Perkosa 12 Siswa, Guru Pesantren di Bandung Terancam 20 Tahun Penjara
Aksi bejat ini dilakukan HW (36) sejak tahun 2016-2021 dan sampai melahirkan sembilan bayi. Korban trauma dan ketakutan saat mendengar suara terdakwa di persidangan.
Oleh
MACHRADIN WAHYUDI RITONGA
·2 menit baca
BANDUNG, KOMPAS — Seorang pimpinan sekaligus guru salah satu pesantren di Kota Bandung didakwa melakukan tindakan asusila kepada 12 muridnya hingga sebagian di antaranya hamil dan melahirkan. Aksi yang dilakukan selama 2016-2021 ini bahkan sampai melahirkan sembilan bayi.
Pelaksana tugas Asisten Pidana Umum Kejaksaan Tinggi Jabar Riyono di Bandung, Rabu (8/12/2021) menyatakan, kasus ini dilimpahkan ke Pengadilan Negeri Kota Bandung pada November 2021. Terdakwa berinisial HW (36) terancam hukuman hingga 20 tahun penjara akibat perbuatannya.
”Waktu kejadian, semuanya masih anak-anak sehingga terdakwa diancam pidana dengan Pasal 81 Undang-Undang Perlindungan Anak. Perlu digarisbawahi, ada pemberatan karena dia adalah tenaga pendidik sehingga ancamannya menjadi 20 tahun penjara,” paparnya.
Riyono menjelaskan, lebih dari empat anak hamil dan melahirkan sembilan bayi.

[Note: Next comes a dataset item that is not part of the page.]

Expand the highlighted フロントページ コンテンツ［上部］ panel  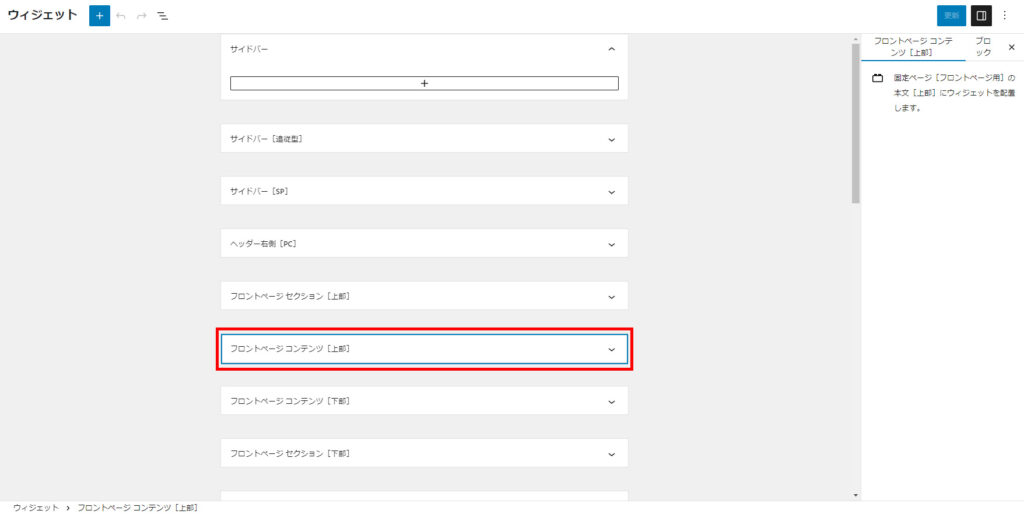[x=611, y=349]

Para korban yang ketika kejadian berusia 13-16 tahun itu tidak bisa berbuat apa-apa. Sosok HW dianggap guru sehingga terpaksa menyanggupinya.

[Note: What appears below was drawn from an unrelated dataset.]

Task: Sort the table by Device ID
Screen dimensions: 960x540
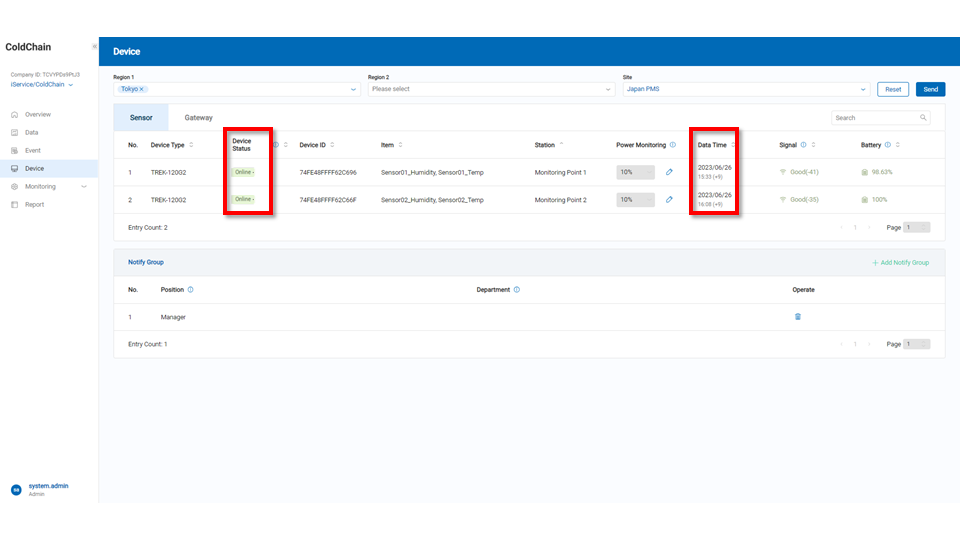Action: pyautogui.click(x=331, y=145)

Persidangan kasus ini dilakukan secara tertutup dan para saksi dari korban telah dihadirkan. Dari laporan persidangan, lanjut Riyono, korban masih mengalami trauma yang terlihat pada saat sidang berlangsung.

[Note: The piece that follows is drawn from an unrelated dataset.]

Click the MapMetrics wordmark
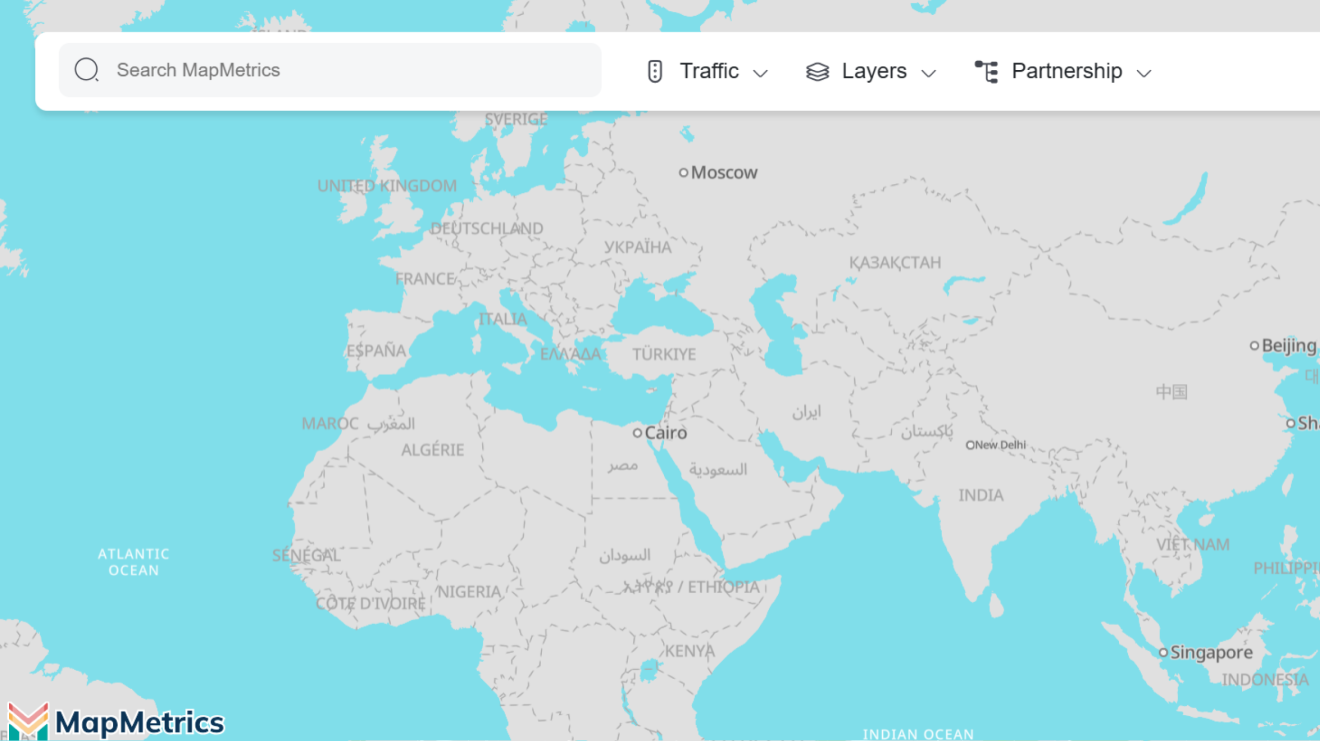Viewport: 1320px width, 741px height. [140, 720]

”Ada anak yang hamil sampai dua kali. Saat ini, masih ada tiga korban lain yang hamil. Rasa trauma itu pasti ada, mereka masih anak-anak. Karena itu, kami meminta dukungannya mengawal kasus ini dan menegakkan hukum sebagaimana mestinya,” ujar Riyono.
Jaksa dari Kejaksaan Negeri Kota Bandung Agus Mujoko yang hadir dalam persidangan menjelaskan, kondisi psikologis korban terganggu. Mereka tiba-tiba ketakutan dan menangis dalam persidangan. Kondisinya semakin kalut saat suara terdakwa terdengar walaupun berada di ruangan yang berbeda.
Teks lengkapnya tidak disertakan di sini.